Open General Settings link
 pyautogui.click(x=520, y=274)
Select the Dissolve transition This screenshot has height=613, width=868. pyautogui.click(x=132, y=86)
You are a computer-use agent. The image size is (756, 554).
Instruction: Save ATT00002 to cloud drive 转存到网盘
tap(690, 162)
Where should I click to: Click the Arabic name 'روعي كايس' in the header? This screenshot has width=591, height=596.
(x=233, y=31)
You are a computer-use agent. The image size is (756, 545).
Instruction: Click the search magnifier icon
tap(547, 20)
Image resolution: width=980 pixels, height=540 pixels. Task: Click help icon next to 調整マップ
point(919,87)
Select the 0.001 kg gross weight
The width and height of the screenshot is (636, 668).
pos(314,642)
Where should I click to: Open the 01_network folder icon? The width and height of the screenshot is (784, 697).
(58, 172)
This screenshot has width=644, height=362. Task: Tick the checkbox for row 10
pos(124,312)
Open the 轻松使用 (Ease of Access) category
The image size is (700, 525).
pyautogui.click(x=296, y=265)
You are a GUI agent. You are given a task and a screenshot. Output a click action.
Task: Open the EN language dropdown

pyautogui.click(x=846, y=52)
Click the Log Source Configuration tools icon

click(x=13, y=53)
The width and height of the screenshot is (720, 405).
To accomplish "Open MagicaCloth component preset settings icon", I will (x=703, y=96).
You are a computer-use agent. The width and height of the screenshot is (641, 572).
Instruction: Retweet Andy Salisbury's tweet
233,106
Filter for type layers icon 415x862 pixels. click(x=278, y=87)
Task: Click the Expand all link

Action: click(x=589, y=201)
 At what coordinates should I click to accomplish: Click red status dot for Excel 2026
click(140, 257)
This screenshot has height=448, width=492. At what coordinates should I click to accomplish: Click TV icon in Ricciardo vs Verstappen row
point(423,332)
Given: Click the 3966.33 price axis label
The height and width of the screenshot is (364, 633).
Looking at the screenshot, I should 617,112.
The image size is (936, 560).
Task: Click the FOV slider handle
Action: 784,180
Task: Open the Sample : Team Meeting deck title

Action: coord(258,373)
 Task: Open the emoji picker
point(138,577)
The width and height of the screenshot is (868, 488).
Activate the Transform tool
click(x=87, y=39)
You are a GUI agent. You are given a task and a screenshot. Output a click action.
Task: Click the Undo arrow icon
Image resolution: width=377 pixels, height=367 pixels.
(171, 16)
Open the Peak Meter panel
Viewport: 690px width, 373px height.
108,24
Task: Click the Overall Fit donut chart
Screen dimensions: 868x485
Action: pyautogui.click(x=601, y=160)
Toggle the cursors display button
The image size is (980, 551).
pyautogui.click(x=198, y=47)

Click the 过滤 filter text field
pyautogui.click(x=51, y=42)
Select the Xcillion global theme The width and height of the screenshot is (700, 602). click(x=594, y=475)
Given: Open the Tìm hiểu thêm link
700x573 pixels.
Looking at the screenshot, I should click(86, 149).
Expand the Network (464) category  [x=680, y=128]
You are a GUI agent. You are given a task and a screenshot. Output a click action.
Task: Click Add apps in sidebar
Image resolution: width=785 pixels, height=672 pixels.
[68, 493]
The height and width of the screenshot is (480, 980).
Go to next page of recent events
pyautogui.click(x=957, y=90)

....................

### [Written instruction]
Reproduce all of the data above, line for line, with no changes.

### [Written reply]
Open General Settings link
 pyautogui.click(x=520, y=274)
Select the Dissolve transition This screenshot has height=613, width=868. pyautogui.click(x=132, y=86)
You are a computer-use agent. The image size is (756, 554).
Instruction: Save ATT00002 to cloud drive 转存到网盘
tap(690, 162)
Where should I click to: Click the Arabic name 'روعي كايس' in the header? This screenshot has width=591, height=596.
(x=233, y=31)
You are a computer-use agent. The image size is (756, 545).
Instruction: Click the search magnifier icon
tap(547, 20)
Image resolution: width=980 pixels, height=540 pixels. Task: Click help icon next to 調整マップ
point(919,87)
Select the 0.001 kg gross weight
The width and height of the screenshot is (636, 668).
pos(314,642)
Where should I click to: Open the 01_network folder icon? The width and height of the screenshot is (784, 697).
(58, 172)
This screenshot has width=644, height=362. Task: Tick the checkbox for row 10
pos(124,312)
Open the 轻松使用 (Ease of Access) category
The image size is (700, 525).
pyautogui.click(x=296, y=265)
You are a GUI agent. You are given a task and a screenshot. Output a click action.
Task: Open the EN language dropdown

pyautogui.click(x=846, y=52)
Click the Log Source Configuration tools icon

click(x=13, y=53)
The width and height of the screenshot is (720, 405).
To accomplish "Open MagicaCloth component preset settings icon", I will (x=703, y=96).
You are a computer-use agent. The width and height of the screenshot is (641, 572).
Instruction: Retweet Andy Salisbury's tweet
233,106
Filter for type layers icon 415x862 pixels. click(x=278, y=87)
Task: Click the Expand all link

Action: click(x=589, y=201)
 At what coordinates should I click to accomplish: Click red status dot for Excel 2026
click(140, 257)
This screenshot has height=448, width=492. At what coordinates should I click to accomplish: Click TV icon in Ricciardo vs Verstappen row
point(423,332)
Given: Click the 3966.33 price axis label
The height and width of the screenshot is (364, 633).
Looking at the screenshot, I should 617,112.
The image size is (936, 560).
Task: Click the FOV slider handle
Action: 784,180
Task: Open the Sample : Team Meeting deck title

Action: coord(258,373)
 Task: Open the emoji picker
point(138,577)
The width and height of the screenshot is (868, 488).
Activate the Transform tool
click(x=87, y=39)
You are a GUI agent. You are given a task and a screenshot. Output a click action.
Task: Click the Undo arrow icon
Image resolution: width=377 pixels, height=367 pixels.
(171, 16)
Open the Peak Meter panel
Viewport: 690px width, 373px height.
108,24
Task: Click the Overall Fit donut chart
Screen dimensions: 868x485
Action: pyautogui.click(x=601, y=160)
Toggle the cursors display button
The image size is (980, 551).
pyautogui.click(x=198, y=47)

Click the 过滤 filter text field
pyautogui.click(x=51, y=42)
Select the Xcillion global theme The width and height of the screenshot is (700, 602). click(x=594, y=475)
Given: Open the Tìm hiểu thêm link
700x573 pixels.
Looking at the screenshot, I should click(86, 149).
Expand the Network (464) category  [x=680, y=128]
You are a GUI agent. You are given a task and a screenshot. Output a click action.
Task: Click Add apps in sidebar
Image resolution: width=785 pixels, height=672 pixels.
[68, 493]
The height and width of the screenshot is (480, 980).
Go to next page of recent events
pyautogui.click(x=957, y=90)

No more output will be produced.